Topline
Stocks soared then came down to Earth on Tuesday as investors digested the latest developments in President Donald Trump’s “Liberation Day” trade war, with the markets failing to sustain a recovery from historically bad losses over the last week, as China, the world’s second-largest economy, threatens to “fight to the end” with the U.S. over the soaring import duties.
Key Facts
All three major U.S. stock indexes fell further Tuesday, as the Dow Jones Industrial Average slipped 0.8%, or 320 points, the S&P 500 declined 1.6% and the tech-heavy Nasdaq dropped 2.2%.
That was a major reversal from a morning surge, in which the Dow spiked more than 1,400 points and the S&P and Nasdaq jumped about 4% apiece, which would have been the indexes’ steepest respective gains since 2022.

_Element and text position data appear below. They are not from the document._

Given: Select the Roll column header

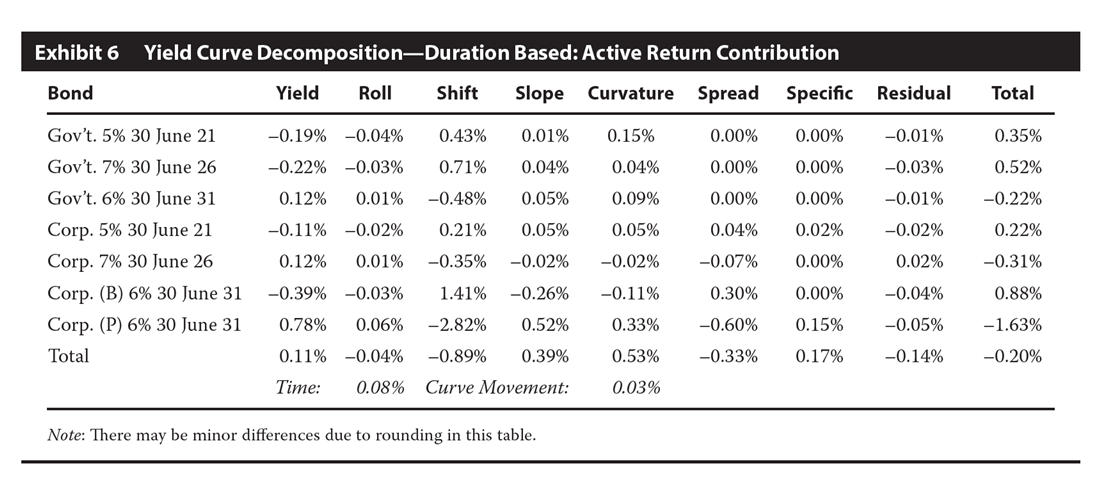Looking at the screenshot, I should point(375,94).
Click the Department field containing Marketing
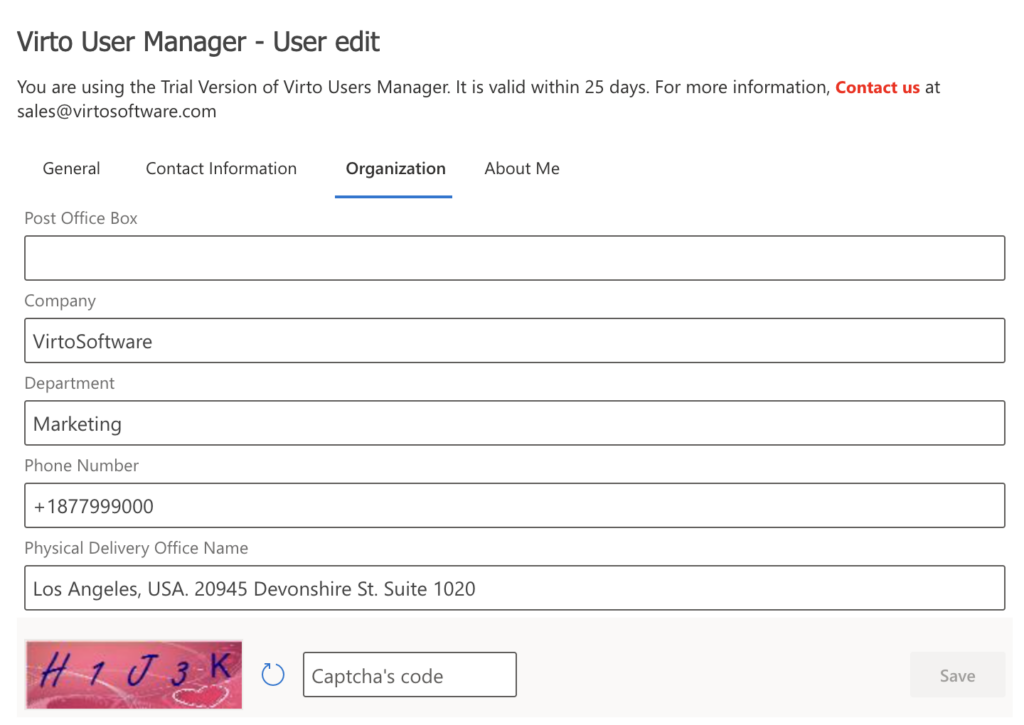 [512, 423]
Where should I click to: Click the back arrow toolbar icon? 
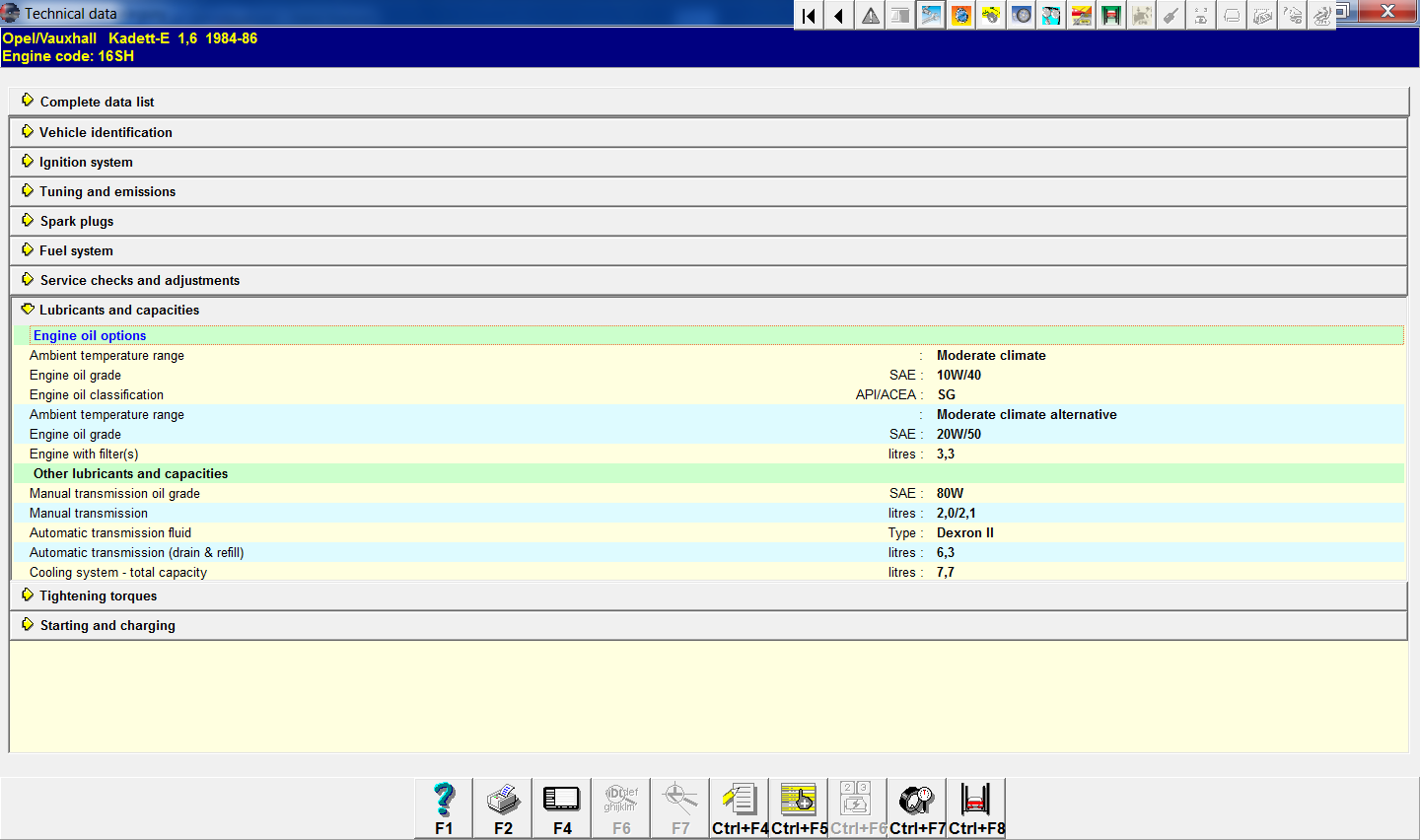(x=839, y=16)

Tuesday’s session mirrored more of a dead cat bounce, in which a financial asset in decline briefly rallies before falling further, rather than a sustained improvement in sentiment, with the lost steam coming after no tangible reversal of the White House’s tariff plans materialized.
The Dow is down 12%, or 5,040 points, since Trump’s wide sweeping tariff announcement last Wednesday, and the S&P and Nasdaq have lost 13% and 14% over the four trading session span, respectively.
Monday’s trading session was similarly rocky, as the S&P bounced between what was as much as a 3.4% daily gain and a 4.5% daily loss before closing with a 0.2% decline.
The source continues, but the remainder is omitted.